Et puis mourir – Jean-Luc Bizien

Fayard noir

Comment te dire… Le Corse bretonnant (ou Breton corsant, je sais plus), je le connais un peu. On s’est croisé parfois, on a causé beaucoup, et on a même bu un coup ou deux, du temps où les bars n’étaient pas encore des musées à la gloire de la socialité que tu ne peux aujourd’hui regarder que de l’extérieur.

J’avais d’ailleurs déposé une chronique gentillette sur le crotale, comme quoi, au contraire de Nine, je suis gentil parfois.

C’est juste là : Crotale

Le Bizien, il peut tout écrire, même des chansons (Sympathy for the devil, c’est lui aussi, je crois), des romans policiers, des romans noirs, des jeux…

Il fait un peu suer d’être aussi bon partout.

Pour ce roman dont auquel il est question, je me suis laissé dire qu’il avait loupé le prix du quai des orfèvres à une petite vache près.

C’est ballot.

Et puis moi, j’aime bien les zécriveurs qui prennent des risques.

Mais soyons clairs, et n’ayons pas peur des mots et des expressions toutes faites, tu le sais, les romans policiers, ça me gonfle.

Mis à part quelques-uns, peu trouvent graisse à mes yeux.

Surtout, surtout, quand le hôteur prend la décision d’utiliser les faits de la société pour y intégrer, et c’est le cas de « Et puis mourir », les gilets jaunes qui ont failli renverser notre belle république…

C’eut été facile d’en faire les personnages principaux et de sombrer dans le truc démagogique à la mors moi le nœud, mais ce n’est pas le cas. Les Gilets Jaunes sont les lampadaires qui éclairent l’intrigue d’une lueur parfois blafarde.

Je sais Ghislaine, parfois je peux écrire des jolies choses…

On va pas se mentir, éclairer un Breton et un Corse d’une lueur blafarde, c’est pas simple.

Toujours est-il que ces deux-là sont de jolis personnages, des vrais flics, avec toutes les contradictions inhérentes à des êtres humains en charge de rendre la Justice.

T’as vu, je mets une majuscule à Justice, parce qu’en fait, et en plus de l’enquête proprement dite, il est question de Justice dans ce roman. Qui la rend, qui décide de ce qui est juste ou pas, qui a droit de vie ou de mort sur l’autre, et à partir de quel moment l’acte commis devient prétexte à rendre soi-même cette justice dont il est question.

Ouais.
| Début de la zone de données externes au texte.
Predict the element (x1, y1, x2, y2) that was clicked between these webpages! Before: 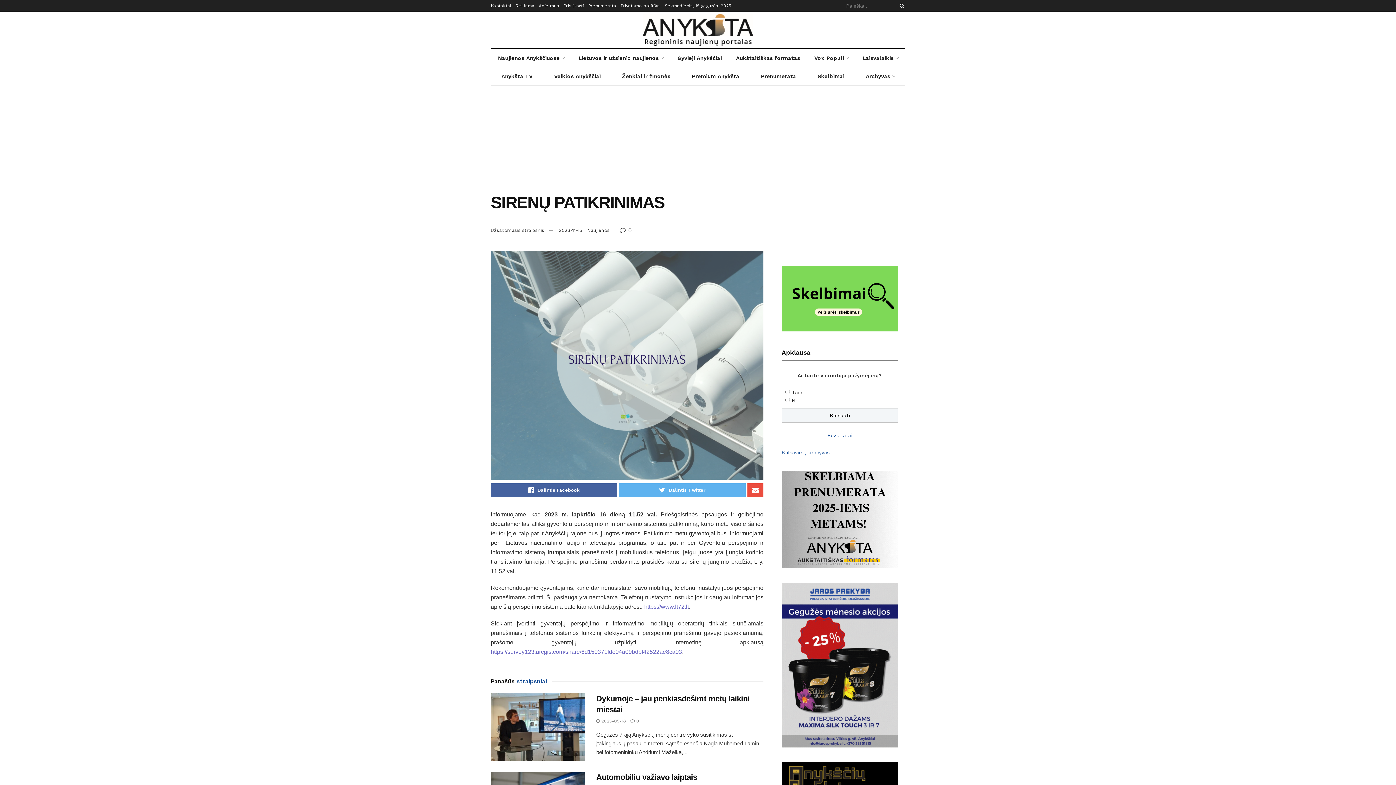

Il y a tout ça dans ce roman.

Et il y a aussi de l’amitié, de l’amour, de la haine, des sourires et des pleurs.

Alors Jean-Luc Bizien aurait pu tomber dans la caricature, et nous mettre en face du bon, de la brute, et du truand. D’autres l’ont fait et ont été « dithyrambés » sur le ouaibe. D’aucun a mis, il m’en souvient, des migrants gentils et des pas migrants méchants dans les abords calaisiens. Il aurait pu faire ça, M’sieur Bizien. Des Gilets Jaunes gentils et des flics méchants, ou l’inverse.

Il aurait pu.

Faire couler des larmes lacrymogènées sur nos joues de lecteur, qui ne regardons, pour la plupart d’entre nous, les révolutions que sur nos écrans de télévision…

Alors donc, qu’est-ce qu’il y a pour de vrai dans ce roman ?

Des questions.

Que représente la justice face à la vengeance, qu’est-ce que tu aurais fait, toi, au meurtrier de ceux qui sont autour de toi, au violeur de celle que tu aimes, au pédophile qui a abusé des enfants que tu croises tous les jours…

Des questions.

Pas de réponses, ce serait trop facile.

Quant à moi, je sais à quel moment j’ai commencé à ne plus lâcher ce bouquin.

À la page 22.

Juste après la baffe.

Merci M’sieur Bizien, le Papa du Breton corsé, d’avoir inspiré le garçon d’une aussi belle manière…

C’est tout ce que j’ai à dire sur ce roman.